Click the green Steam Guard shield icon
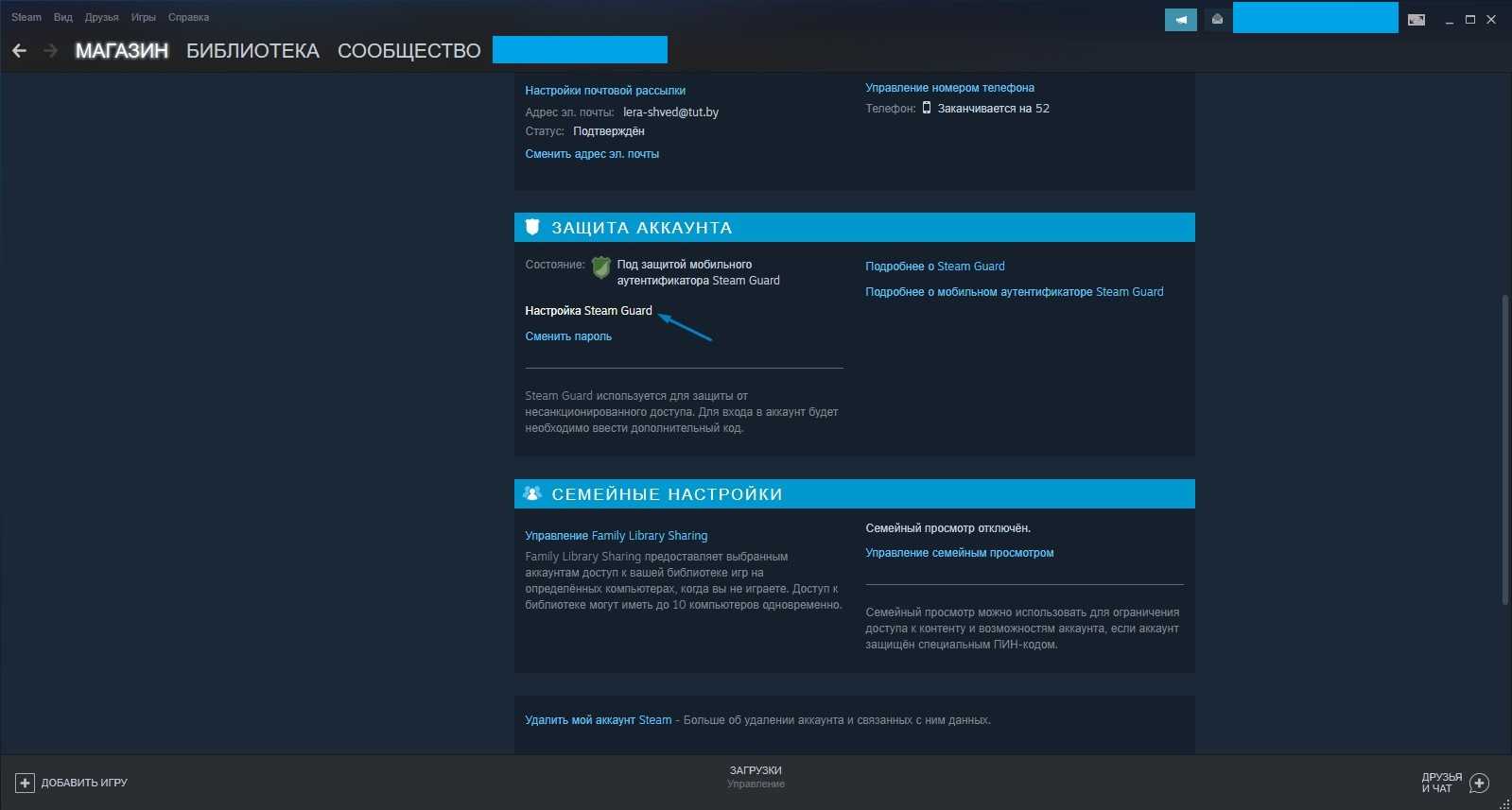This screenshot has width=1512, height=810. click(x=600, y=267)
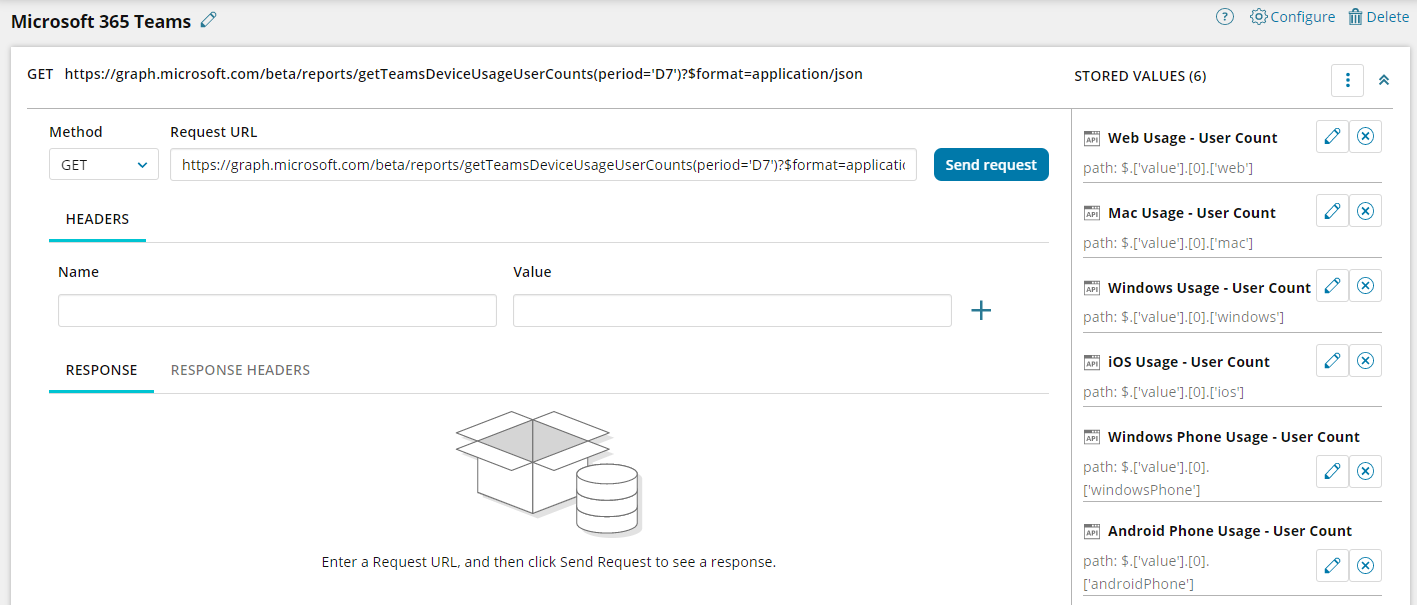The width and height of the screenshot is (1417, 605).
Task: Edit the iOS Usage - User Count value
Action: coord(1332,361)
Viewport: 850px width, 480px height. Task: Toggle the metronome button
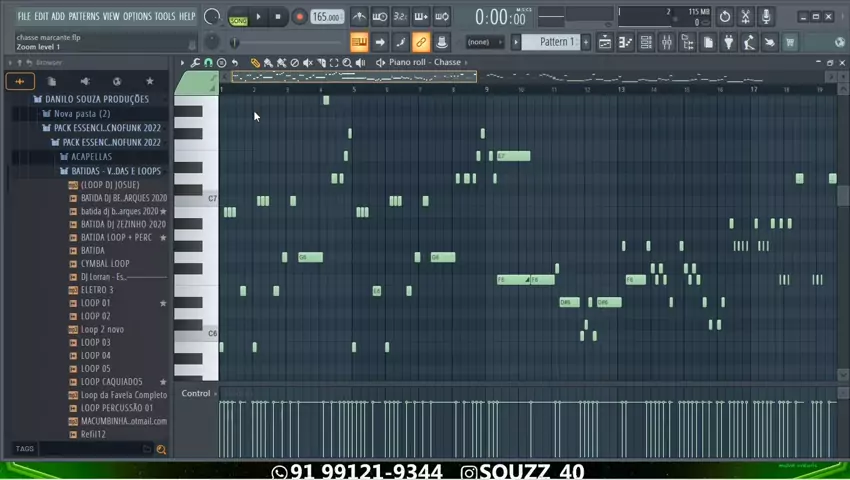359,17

|---|

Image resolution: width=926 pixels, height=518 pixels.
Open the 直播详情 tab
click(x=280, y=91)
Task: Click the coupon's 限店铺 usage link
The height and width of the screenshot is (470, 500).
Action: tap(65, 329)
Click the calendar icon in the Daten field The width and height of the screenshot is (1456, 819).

|---|

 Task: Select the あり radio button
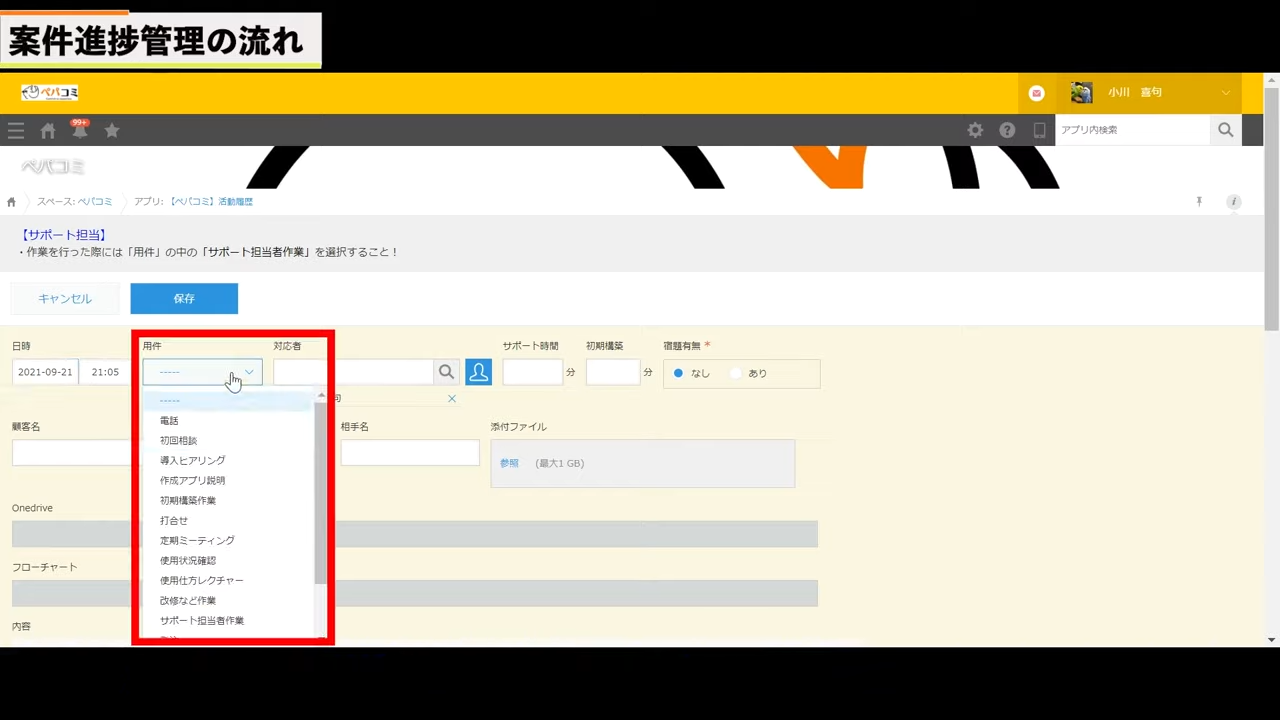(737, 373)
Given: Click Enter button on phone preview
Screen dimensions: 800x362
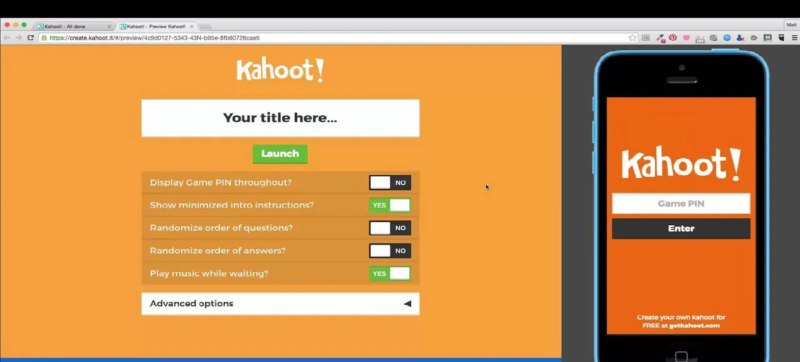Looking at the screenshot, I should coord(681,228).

|---|

● **ACTIVITY**:
Repeat word for word the lines above that run from the line containing "Open the 直播详情 tab" through the line containing "Click the calendar", both ends included, and nothing else.

● **RESPONSE BELOW**:
Open the 直播详情 tab
click(x=280, y=91)
Task: Click the coupon's 限店铺 usage link
The height and width of the screenshot is (470, 500).
Action: tap(65, 329)
Click the calendar icon in the Daten field The width and height of the screenshot is (1456, 819).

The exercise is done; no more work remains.